Task - With the pictures removed, reproduce exactly the lines from the one that contains "Instruction: Open Virtual" through the last line of the entries below.

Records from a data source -
▬▬▬

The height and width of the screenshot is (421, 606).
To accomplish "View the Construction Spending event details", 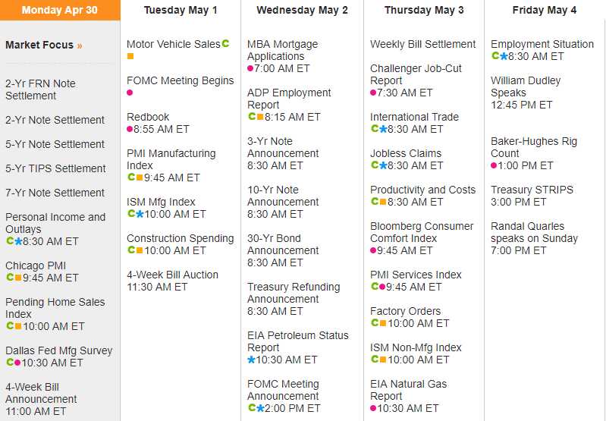I will tap(180, 238).
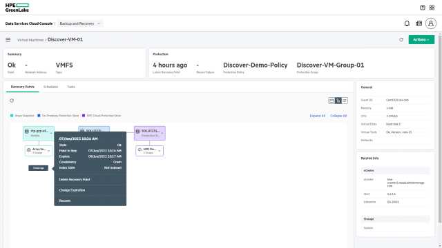Viewport: 442px width, 248px height.
Task: Open the Actions dropdown button
Action: click(x=421, y=40)
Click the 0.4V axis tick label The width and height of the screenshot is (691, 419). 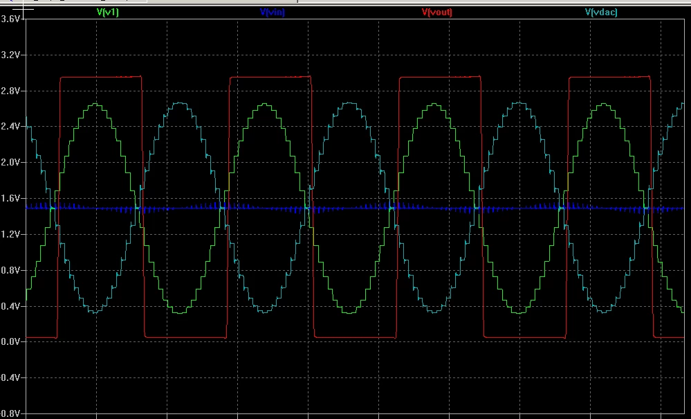(10, 306)
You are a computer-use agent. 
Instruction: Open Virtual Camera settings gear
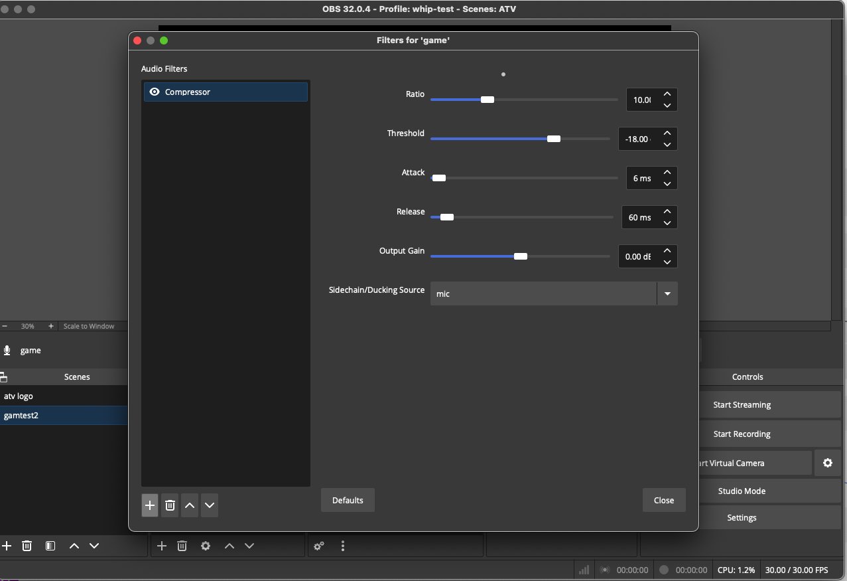tap(828, 463)
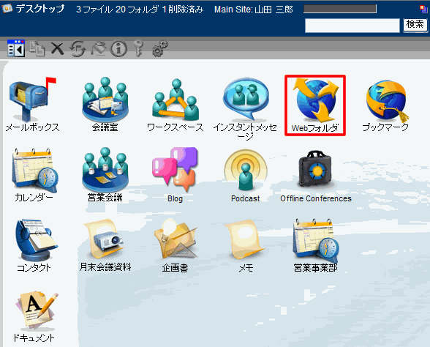Open the Blog icon
Image resolution: width=430 pixels, height=347 pixels.
(x=175, y=169)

▬▬▬

Response -
Instruction: Open Virtual Camera settings gear
tap(828, 463)
Open the Blog icon
Image resolution: width=430 pixels, height=347 pixels.
(x=175, y=169)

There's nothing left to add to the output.